Wer im Frühjahr auf kahle Stellen schaut, greift reflexartig zur Saat. April fühlt sich richtig an — der Rasen wächst wieder, die Gärtnersaison beginnt. Dabei übersieht man einen entscheidenden Faktor: Der Boden ist im April oft noch kalt.

Hand verteilt grünes Rasensaatgut auf vorbereiteter erdiger Stelle im Spätsommerrasen, Detailaufnahme von schräg oben

Warum der Boden im April noch zögert

Rasensamen keimen zuverlässig ab etwa 10–12 °C Bodentemperatur. Im April werden diese Werte an manchen Standorten erst Ende des Monats erreicht — wenn überhaupt. Die Nächte kühlen noch stark ab, Spätfröste sind möglich, und der Boden hat wenig gespeicherte Wärme.

Das Ergebnis: die Keimung ist langsam, ungleichmäßig und fehleranfällig. Wer zu früh sät, riskiert, dass ein Spätfrost die Keimlinge trifft — oder die Saat einfach liegen bleibt, bis es warm genug ist.

Im September ist das anders.

Die drei Vorteile des Spätsommers

Bodentemperatur. Nach einem langen Sommer hat der Boden Wärme gespeichert. Selbst wenn die Luft schon kühler wird, liegt die Bodentemperatur oft noch bei 15–20 °C — ideale Keimbedingungen.

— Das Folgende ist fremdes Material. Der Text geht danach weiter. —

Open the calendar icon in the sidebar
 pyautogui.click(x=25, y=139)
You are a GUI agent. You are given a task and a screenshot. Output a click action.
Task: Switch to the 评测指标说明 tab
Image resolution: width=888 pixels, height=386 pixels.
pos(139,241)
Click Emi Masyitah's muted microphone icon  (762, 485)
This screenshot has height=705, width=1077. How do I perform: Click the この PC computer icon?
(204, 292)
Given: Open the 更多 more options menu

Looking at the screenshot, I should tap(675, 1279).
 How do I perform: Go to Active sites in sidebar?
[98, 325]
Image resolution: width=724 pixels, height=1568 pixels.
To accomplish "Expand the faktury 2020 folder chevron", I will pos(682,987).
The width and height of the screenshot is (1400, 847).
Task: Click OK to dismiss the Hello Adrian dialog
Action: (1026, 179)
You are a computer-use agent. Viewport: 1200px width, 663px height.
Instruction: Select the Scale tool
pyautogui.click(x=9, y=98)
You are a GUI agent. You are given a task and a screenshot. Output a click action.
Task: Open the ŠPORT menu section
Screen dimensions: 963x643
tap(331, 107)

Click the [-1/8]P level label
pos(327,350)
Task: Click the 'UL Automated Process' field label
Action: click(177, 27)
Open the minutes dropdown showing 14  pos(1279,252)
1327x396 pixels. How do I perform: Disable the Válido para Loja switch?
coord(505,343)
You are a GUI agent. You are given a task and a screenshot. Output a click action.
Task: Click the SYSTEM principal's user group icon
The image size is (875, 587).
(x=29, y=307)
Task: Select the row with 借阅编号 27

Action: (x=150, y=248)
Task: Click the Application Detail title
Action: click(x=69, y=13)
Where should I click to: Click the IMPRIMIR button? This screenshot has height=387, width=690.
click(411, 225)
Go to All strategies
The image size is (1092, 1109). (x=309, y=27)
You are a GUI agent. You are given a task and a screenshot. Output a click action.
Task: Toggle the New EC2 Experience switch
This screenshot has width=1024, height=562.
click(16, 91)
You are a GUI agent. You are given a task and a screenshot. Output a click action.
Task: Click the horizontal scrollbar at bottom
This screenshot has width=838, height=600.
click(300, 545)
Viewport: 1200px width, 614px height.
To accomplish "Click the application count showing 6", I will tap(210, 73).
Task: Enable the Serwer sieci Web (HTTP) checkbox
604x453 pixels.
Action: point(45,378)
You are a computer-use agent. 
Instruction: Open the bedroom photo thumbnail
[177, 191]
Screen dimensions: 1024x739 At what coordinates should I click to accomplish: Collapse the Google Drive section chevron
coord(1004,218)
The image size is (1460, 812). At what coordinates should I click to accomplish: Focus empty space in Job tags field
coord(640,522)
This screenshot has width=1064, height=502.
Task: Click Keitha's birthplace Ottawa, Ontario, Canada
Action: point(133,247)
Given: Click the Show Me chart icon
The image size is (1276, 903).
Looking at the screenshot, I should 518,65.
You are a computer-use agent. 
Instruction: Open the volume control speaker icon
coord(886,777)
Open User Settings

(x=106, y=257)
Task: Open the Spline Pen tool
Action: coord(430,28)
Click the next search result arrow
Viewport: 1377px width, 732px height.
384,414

Konkurrenz durch Unkraut. Im April keimen Löwenzahn, Wegerich und Co. genauso schnell wie der Rasen. Im September ist der Wuchs der meisten Unkräuter deutlich reduziert. Die Rasensämlinge haben weniger Konkurrenz um Licht und Nährstoffe.

Luftfeuchtigkeit und Niederschlag. Spätsommerregen und kühlere Nächte sorgen dafür, dass die Feuchtigkeit länger im Boden bleibt. Der Gießaufwand sinkt, und die Saat trocknet seltener aus.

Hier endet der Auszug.